Mansour choose not to represent the urbanization that took place in Occupied Palestine, instead prioritizing the nostalgia of pastoral landscapes. With oil or acrylic on canvas, he produced idealized scenes of Palestinian villages, harvesting, and peasantry to reflect on labor and group harmony. To preserve collective memory and celebrate the importance of steadfastness, he adopted symbols such as the dove of hope and key of return, as well as orange and olive groves suggestive of harmony before the Nakba and resilience after the Naksa, respectively. Resonating assurance and grace, a female figure wearing an embroidered thobe became the centerpiece of his paintings. She epitomized the motherland as caretaker and nation-builder, as seen in Carrying Jerusalem (1979) and The Village Awakens (1988).
In Bride of the Homeland (1976), the central female figure is not wearing traditional dress, nor does she radiate the pride and determination of Mansour’s other heroines. Instead, the somber composition shows her lying dead on the ground, blood pooling beneath her young head. This painting commemorates Lina Nabulsi, a teenage girl killed by Israeli forces in 1976, who Mansour honors as a martyr and “bride” of Palestine. He revisits this tragic theme in Lina’s 58th Birthday (2017), paying tribute to the life the young woman should have lived. The 1976 and 2017 compositions mirror each other, and in both iterations, Mansour’s wife served as the figure model.
Suleiman Mansour co-established Along with artists Nabil Anani, Vera Tamari, and Tayseer Barakat, the New Vision Movement in the 1990s. During the First Intifada (1987-1993), they boycotted Israeli art supplies utilizing local materials instead.
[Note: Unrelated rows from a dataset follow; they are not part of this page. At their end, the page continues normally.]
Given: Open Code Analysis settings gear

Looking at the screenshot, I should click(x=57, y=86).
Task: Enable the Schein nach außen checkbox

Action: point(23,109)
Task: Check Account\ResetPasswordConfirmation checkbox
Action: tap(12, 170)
Mansour created abstract paintings on slabs of mud and straw, a technique he learned from his maternal grandmother. Using the names of destroyed and depopulated Palestinian villages as titles and illustrating their shapes with natural dyes and henna, Mansour conveyed his idea of home by elevating indigenous craftsmanship to the level of fine art.
Drawing on ancient history, Mansour created works inspired by Canaanite, Sumerian, Islamic art, as well as Arabic calligraphy. He saw cracks in mud as a metaphor for the fragmentation of Palestine and produced related sculptural works and self-portraits in bas-relief. In his seminal installation I Ishmael (1996), which earned him the Grand Nile Prize at the 1998 Cairo Biennial, Mansour used cracked clay to shape a male figure onto a wooden panel. The work was reminiscent of ancient tombs and commemorated Ismail, son of Hagar, who, like Mansour, was doomed to exile.
By the turn of the millennium, Mansour’s utopic enthusiasm waned and was replaced by a more complex, muted aesthetic, which introduces elements of hopelessness and resignation in depictions of the homeland. The woman that once represented triumph and glory is soberly portrayed beside an olive tree with a cup of coffee in Quiet Morning (2009). Separation walls and military checkpoints appear in works such as Homeland, 2010, part of a recurring gray color scheme showing figures trapped in oppressive concrete.
Nevertheless, Mansour’s work continues to embody the hope and resilience at the heart of Palestinian resistance. The artist lives and works in Jerusalem.